The results of this study are in line with previous studies in other types of cancer showing high (epi)genetic interindividual heterogeneity and a lower but significant intratumor heterogeneity.4, 7, 8, 11, 13 The marked interindividual heterogeneity challenges ‘one-size-fits-all’ approaches for cancer management as well as biomarker development and validation, and highlights the need for personalized medicine approaches. The intratumor heterogeneity can lead to sampling bias and thereby hamper accurate prognostication and treatment decisions. Nevertheless, despite intratumor heterogeneity being present, a minority of tumors (43% for CDKN2B, 14% for RASSF1A, 10% for GSTP1 and CDH13, and 5% for DAPK1 and CDKN1B) shows heterogeneity also leading to a methylation status change, indicating that methylation will still be picked up but at different levels depending on sampling. Thus, if the measurement variable of non-invasive biomarker studies, such as blood or nipple fluid, is ‘methylation present or absent’ then the sensitivity would not be affected as much, unless cellular heterogeneity is present and more dramatic.

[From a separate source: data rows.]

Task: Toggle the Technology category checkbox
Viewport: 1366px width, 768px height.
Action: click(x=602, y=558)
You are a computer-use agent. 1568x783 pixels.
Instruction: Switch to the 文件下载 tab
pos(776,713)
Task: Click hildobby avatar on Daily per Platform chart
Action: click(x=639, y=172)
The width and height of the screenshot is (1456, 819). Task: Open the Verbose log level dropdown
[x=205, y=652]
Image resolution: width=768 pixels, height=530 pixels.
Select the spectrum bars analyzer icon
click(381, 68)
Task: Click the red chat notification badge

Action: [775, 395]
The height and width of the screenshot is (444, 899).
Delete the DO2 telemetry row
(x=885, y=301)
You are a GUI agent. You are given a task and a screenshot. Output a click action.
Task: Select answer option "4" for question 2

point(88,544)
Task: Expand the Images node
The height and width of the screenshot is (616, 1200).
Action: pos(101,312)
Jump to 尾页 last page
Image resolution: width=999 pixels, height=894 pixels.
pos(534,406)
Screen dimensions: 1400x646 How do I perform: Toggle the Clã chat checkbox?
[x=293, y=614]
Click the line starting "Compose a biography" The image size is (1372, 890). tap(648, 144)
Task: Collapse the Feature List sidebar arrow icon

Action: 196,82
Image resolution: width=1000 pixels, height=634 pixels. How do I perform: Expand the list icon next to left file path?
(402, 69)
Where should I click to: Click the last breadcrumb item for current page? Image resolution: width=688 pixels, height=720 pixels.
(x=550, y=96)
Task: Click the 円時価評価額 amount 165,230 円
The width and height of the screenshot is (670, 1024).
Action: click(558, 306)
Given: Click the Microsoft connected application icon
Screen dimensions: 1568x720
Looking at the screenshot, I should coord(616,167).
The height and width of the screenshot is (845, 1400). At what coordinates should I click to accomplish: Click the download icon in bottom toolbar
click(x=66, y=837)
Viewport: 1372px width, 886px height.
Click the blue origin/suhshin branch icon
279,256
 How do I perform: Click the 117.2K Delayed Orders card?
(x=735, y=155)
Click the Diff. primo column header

Although MS-MLPA was able to detect heterogeneity at different levels, it may still miss rare or spatially (and temporally) separated subclones because of the inherent lack of resolution compared with, for example, next-generation sequencing techniques. This study therefore focused on clonal heterogeneity instead of cellular heterogeneity and as such eliminates some (but not all) of the ‘noise’ of tumor evolution, as many of the variants detectable at the level of individual cells eventually fail to clonally expand. Nevertheless, rare subclones not detected by MS-MLPA may have the capacity to become driver events (and vice versa) as environmental selection pressures change during tumor growth and therapeutic intervention.24

In summary, we have demonstrated that clonal epigenetic heterogeneity is present within most primary breast carcinomas and can lead to aberrant methylation status calling by MS-MLPA, indicating that analysis of a single random sample may not be representative of the whole tumor, which may hamper epigenetic biomarker discovery and validation. Intertumor heterogeneity was nevertheless more pronounced than intratumor heterogeneity. Although limited intratumor heterogeneity was seen between distinct areas within one tumor block and could lead to a dilution of the overall methylation signal, the heterogeneity between different blocks of the same tumor was significantly larger and is therefore more problematic for clinical purposes.